===== DATA SUPPLIED =====
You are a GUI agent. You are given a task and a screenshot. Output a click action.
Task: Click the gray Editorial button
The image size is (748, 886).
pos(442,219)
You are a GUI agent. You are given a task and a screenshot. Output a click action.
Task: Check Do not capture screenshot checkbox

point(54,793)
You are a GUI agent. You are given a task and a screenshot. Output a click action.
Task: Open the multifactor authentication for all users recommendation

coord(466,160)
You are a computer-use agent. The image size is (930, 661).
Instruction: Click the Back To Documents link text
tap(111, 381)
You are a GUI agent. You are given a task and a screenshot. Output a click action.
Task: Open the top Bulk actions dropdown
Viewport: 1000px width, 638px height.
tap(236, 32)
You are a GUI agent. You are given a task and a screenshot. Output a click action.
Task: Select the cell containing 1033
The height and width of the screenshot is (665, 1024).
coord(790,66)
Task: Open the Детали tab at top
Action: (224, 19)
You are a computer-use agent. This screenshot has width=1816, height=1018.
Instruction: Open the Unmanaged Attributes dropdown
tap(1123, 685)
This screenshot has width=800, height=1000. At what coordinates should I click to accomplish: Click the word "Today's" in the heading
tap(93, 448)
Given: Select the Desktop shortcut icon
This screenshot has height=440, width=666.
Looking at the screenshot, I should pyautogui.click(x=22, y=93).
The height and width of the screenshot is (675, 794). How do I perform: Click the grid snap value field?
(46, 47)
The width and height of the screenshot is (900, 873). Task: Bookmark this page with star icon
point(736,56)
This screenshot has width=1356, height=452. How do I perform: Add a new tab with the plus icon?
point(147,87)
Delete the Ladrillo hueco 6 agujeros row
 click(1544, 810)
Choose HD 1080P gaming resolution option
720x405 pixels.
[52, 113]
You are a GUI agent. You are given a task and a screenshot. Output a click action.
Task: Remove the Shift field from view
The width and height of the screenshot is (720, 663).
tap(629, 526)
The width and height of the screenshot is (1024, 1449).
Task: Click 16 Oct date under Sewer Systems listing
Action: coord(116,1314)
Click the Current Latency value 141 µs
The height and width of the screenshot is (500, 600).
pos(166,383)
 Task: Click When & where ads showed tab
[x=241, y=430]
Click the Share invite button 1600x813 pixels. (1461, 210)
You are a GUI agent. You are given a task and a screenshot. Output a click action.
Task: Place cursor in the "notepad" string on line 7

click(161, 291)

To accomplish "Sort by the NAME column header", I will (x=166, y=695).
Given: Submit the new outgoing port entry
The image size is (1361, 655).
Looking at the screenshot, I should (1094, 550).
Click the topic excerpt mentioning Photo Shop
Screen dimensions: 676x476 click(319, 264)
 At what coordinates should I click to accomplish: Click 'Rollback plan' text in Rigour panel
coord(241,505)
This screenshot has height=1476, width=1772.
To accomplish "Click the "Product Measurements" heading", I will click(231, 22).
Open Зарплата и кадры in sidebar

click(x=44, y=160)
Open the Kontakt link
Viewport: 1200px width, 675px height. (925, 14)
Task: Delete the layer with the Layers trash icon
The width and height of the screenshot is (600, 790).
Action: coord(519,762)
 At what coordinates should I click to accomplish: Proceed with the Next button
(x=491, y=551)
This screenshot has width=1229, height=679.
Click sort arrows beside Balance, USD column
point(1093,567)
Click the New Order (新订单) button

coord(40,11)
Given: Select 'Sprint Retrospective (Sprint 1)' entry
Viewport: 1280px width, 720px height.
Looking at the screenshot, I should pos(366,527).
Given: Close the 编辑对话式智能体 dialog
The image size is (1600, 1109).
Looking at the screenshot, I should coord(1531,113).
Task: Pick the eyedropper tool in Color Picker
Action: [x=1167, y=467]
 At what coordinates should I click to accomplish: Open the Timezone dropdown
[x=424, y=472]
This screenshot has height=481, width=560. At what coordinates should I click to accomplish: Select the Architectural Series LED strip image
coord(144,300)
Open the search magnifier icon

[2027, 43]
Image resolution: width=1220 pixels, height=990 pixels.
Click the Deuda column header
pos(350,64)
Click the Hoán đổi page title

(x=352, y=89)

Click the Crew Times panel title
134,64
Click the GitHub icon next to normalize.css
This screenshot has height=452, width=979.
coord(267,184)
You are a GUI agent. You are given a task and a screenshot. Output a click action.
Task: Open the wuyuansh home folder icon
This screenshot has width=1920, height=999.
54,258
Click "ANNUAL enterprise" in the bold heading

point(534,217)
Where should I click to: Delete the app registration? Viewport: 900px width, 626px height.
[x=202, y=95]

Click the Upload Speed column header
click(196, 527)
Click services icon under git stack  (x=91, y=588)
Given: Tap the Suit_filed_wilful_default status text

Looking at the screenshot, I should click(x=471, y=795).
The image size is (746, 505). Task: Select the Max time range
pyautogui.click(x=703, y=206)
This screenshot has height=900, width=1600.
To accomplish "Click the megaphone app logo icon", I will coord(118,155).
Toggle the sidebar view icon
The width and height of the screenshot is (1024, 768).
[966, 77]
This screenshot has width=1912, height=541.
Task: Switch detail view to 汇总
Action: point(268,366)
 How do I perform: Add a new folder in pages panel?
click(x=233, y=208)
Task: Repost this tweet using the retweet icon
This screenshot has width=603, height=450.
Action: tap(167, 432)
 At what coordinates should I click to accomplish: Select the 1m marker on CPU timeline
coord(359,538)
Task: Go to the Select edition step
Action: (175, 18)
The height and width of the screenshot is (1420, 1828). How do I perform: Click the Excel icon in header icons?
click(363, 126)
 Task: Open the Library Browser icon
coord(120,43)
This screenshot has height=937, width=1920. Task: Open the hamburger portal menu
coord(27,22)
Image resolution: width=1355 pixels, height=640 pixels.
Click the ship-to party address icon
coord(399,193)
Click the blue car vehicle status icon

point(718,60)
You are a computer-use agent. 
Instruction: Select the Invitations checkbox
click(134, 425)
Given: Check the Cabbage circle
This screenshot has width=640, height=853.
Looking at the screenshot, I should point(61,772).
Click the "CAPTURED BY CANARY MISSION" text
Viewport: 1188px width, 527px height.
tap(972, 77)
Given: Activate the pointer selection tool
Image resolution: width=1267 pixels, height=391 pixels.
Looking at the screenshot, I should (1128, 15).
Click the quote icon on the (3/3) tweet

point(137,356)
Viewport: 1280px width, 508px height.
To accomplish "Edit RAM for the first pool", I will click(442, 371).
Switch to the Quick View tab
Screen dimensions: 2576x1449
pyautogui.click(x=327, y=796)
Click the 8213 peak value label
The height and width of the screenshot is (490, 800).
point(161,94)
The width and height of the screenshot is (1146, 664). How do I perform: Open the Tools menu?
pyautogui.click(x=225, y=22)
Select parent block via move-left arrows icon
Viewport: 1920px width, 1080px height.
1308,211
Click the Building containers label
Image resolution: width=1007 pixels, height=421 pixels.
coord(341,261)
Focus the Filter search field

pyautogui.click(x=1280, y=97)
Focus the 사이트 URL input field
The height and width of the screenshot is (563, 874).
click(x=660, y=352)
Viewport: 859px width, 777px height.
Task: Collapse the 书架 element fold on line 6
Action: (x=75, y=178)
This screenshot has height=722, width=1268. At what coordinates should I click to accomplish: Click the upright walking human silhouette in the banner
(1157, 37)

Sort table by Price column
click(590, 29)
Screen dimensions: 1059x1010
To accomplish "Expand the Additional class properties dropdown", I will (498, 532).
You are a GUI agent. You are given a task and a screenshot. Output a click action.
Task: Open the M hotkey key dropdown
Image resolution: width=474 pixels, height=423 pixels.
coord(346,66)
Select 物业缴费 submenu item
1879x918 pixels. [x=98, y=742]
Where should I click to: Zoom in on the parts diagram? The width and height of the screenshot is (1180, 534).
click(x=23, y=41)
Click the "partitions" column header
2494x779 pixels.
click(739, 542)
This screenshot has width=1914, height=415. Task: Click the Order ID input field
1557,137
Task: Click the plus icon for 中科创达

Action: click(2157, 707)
=====
§ **WHAT THE EXERCISE ASKS**: Look above for the line that contains "This screenshot has height=937, width=1920.". Starting there, transcribe every line exactly until you have copied the line that contains "Viewport: 1280px width, 508px height.".

§ **ANSWER BELOW**:
This screenshot has height=937, width=1920. Task: Open the hamburger portal menu
coord(27,22)
Image resolution: width=1355 pixels, height=640 pixels.
Click the ship-to party address icon
coord(399,193)
Click the blue car vehicle status icon

point(718,60)
You are a computer-use agent. 
Instruction: Select the Invitations checkbox
click(134, 425)
Given: Check the Cabbage circle
This screenshot has width=640, height=853.
Looking at the screenshot, I should point(61,772).
Click the "CAPTURED BY CANARY MISSION" text
Viewport: 1188px width, 527px height.
tap(972, 77)
Given: Activate the pointer selection tool
Image resolution: width=1267 pixels, height=391 pixels.
Looking at the screenshot, I should (1128, 15).
Click the quote icon on the (3/3) tweet

point(137,356)
Viewport: 1280px width, 508px height.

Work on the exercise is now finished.